Mato Grosso

As aventuras de um gestor de venture capital na BR-163

Por cinco dias, Flavio Zaclis e o time da Barn Invest desceram a BR-163, percorrendo cidades que nenhum deles tinham visitado antes. Eles compartilham a experiência com os leitores.

Aqui a região é bruta, repetem os produtores. Pudera! Pela escala das fazendas, não poderia ser diferente. É preciso muito maquinário, trabalho e rápida capacidade de reação para prosperar na agricultura da BR-163, um dos polos mais dinâmicos e impressionantes do agronegócio brasileiro.

Por cinco dias, eu e o time da Barn Investimentos descemos a rodovia BR-163, percorrendo cidades que nenhum de nós tínhamos visitado antes. Pousamos de madrugada em Sinop e, já no início da manhã, começamos a aventura rumo à Cuiabá.

Num dos pontos altos do roteiro, acompanhei a colheita de milho safrinha de dentro da colheitadeira. O operador Iago, um técnico dedicado que veio do Sul — falta muita mão-de-obra especializada por aqui! —, respondia a todas minhas as perguntas com entusiasmo. Ele se orgulhava do que estava fazendo. Dá gosto de ver.

Os dias foram intensos (ah, o calor também!) e pudemos visitar muita coisa, de produtores a empreendedores de Mato Grosso que crescerem fora do hype do venture capital.

Os negócios aqui são gigantes e pouco conhecidos no eixo Leblon-Faria Lima.  No etanol de milho, há empresas rentáveis que alcançaram cifras bilionárias de faturamento em poucos anos, um feito que players mais tradicionais levaram décadas para conseguir.

É curioso visitar cidades como Sorriso e Lucas do Rio Verde e pensar de modo retrospectivo no desenvolvimento regional. Várias das cidades que conhecemos e percorremos nesses cinco dias simplesmente não existiam antes da década de 1980. A maioria delas sequer tem 40 anos de existência!

Durante o dia, as cidades são bastante movimentadas, com trânsito constante de carros e caminhões que estão levando insumos e produtos do e para o agronegócio. Avenidas largas e organizadas dão o tom na área urbana dos municípios, mas não se enganem. Há um mundo de coisa para fazer — e muita ineficiência para resolver.

Ainda falta muita mão-de-obra qualidade nas cidades. Os serviços de hotelaria, restaurantes ainda são muito ineficientes, em grande parte pela falta de qualificação profissional, o que é ao mesmo tempo uma oportunidade para educação e um passivo grande a se resolver.

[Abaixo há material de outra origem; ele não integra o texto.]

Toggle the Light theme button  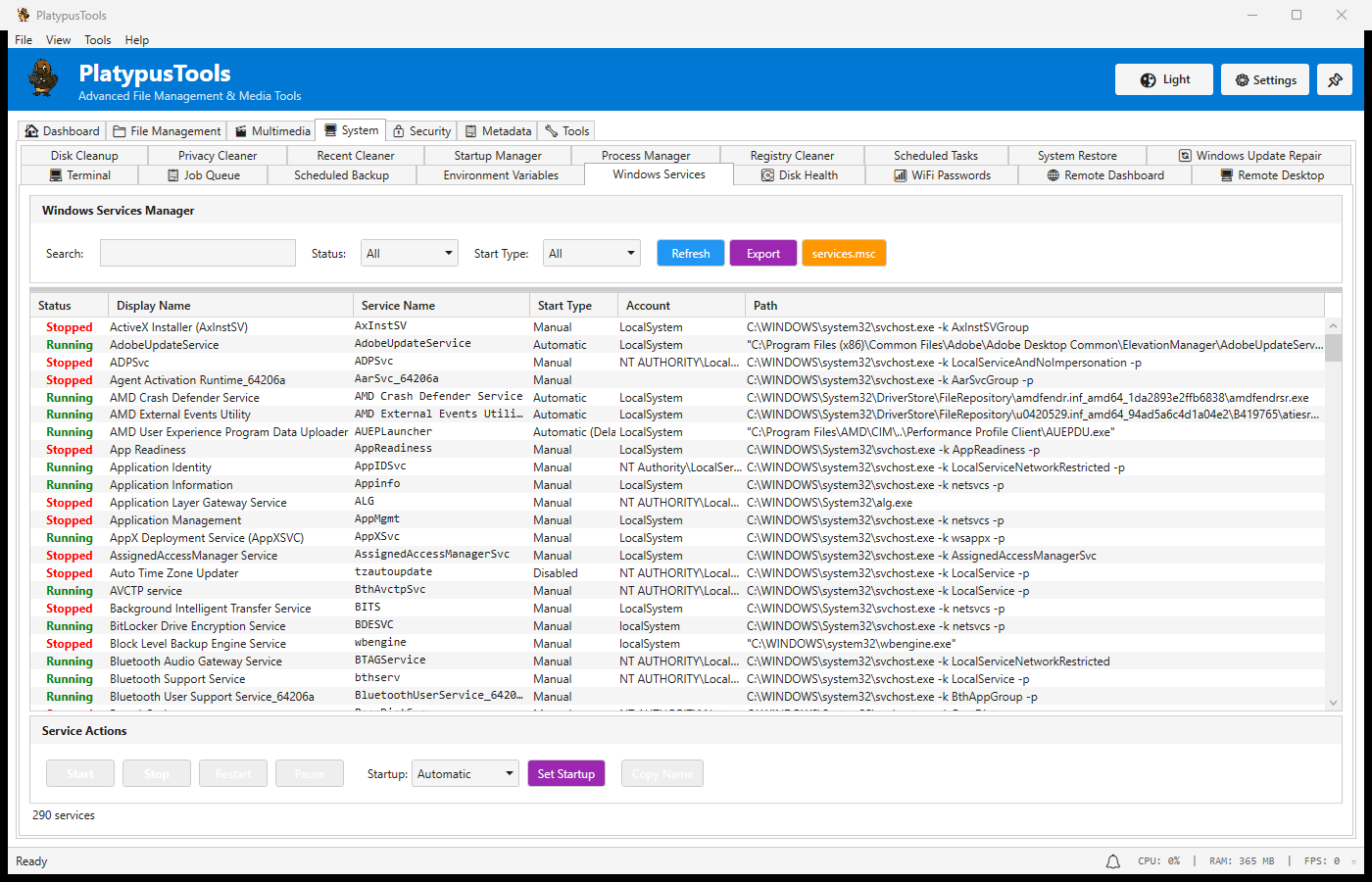point(1163,80)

Na BR-163, a infraestrutura de logística e transporte ainda é precária. A BR-163 é uma estrada de uma mão só e sem acostamento em vários trechos. Nossa viagem aconteceu ainda no começo da colheita de milho, quando o volume de transporte ainda era pequeno. Mesmo assim, já foi caótica.

Em todos os trechos por que passamos na BR-163, ficamos totalmente parados pelo menos uma vez. Em alguns momentos, por quase uma hora. Basta um pequeno acidente e tudo para. Enquanto esperava a rodovia voltar a fluir, fiquei pensando em quantas toneladas de soja, milho e algodão passam por ali.

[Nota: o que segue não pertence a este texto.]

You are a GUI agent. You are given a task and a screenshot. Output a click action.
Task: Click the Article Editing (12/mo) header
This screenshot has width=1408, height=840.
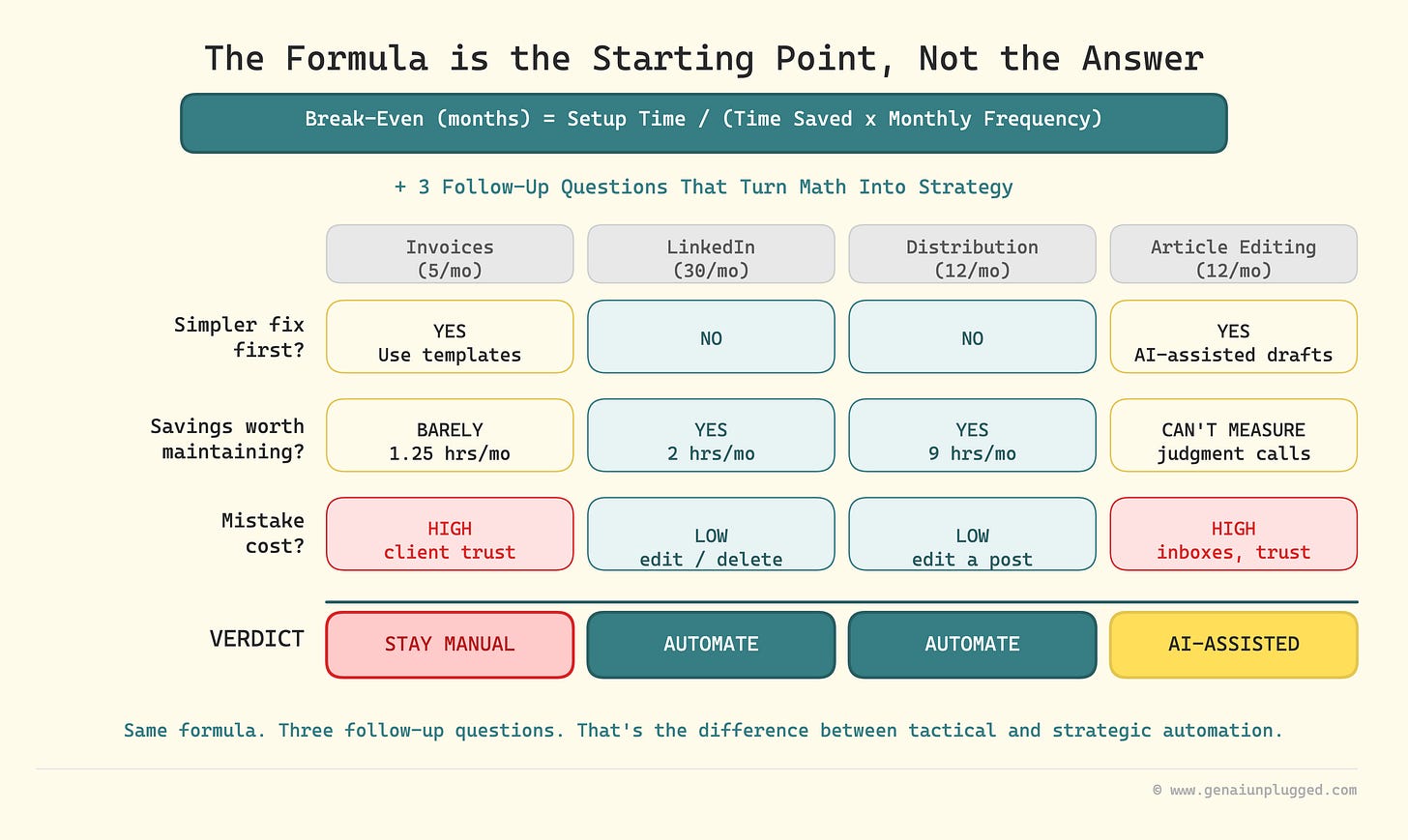pos(1233,254)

Ali, não há ferrovia nem alternativa. Quanto dinheiro e tempo se perde no processo logístico! Fiquei curioso para ver como fica a rodovia no meio da colheita de soja. Meus Deus! Deve ser o caos total.

Enquanto da porteira para dentro há máquinas de altíssima tecnologia — que chegam a custar R$ 3 milhões, R$ 4 milhões — operando, a conectividade na estrada é precária. Na maioria dos trechos, não há qualquer sinal. Nem de dados nem de voz! É incrível pensar que a rodovia escoe um volume tão estrondoso de produção sem comunicação no trajeto.

Gosto de pensar que os desafios representam um menu de oportunidades. Tenho apreço por quem está disposto a construir algo, tomando risco e iniciativa, mesmo sem a garantia de sucesso. Por isso me dedico há tantos anos aos investimentos em capital de risco. Empreender é para os corajosos e destemidos e isso é o que mais vimos pela BR-163. Ali, há um país sendo construído dentro de outro país.

A tese da Barn de investir no agro e em tecnologias verdes parece casar-se perfeitamente com o drive dessas cidades. Dá um orgulho danado de ver o espírito do empreendedor brasileiro que desbravou essa região.

Mas que ninguém se engane. Para levar tecnologia que faça sentido para o produtor daqui — não atender o agronegócio de Mato Grosso não é uma opção —, é preciso conhecer a fundo e conversar. Sem isso, o risco que muitas agtechs correm é oferecer produtos e serviços que jamais serão usados de forma recorrente por produtores, agroindústrias e revendas.

Nosso roteiro pela BR-163 trouxe muito aprendizado. Voltamos a São Paulo animados com tudo o que vimos e as oportunidades que existem para investir. Há muito a fazer.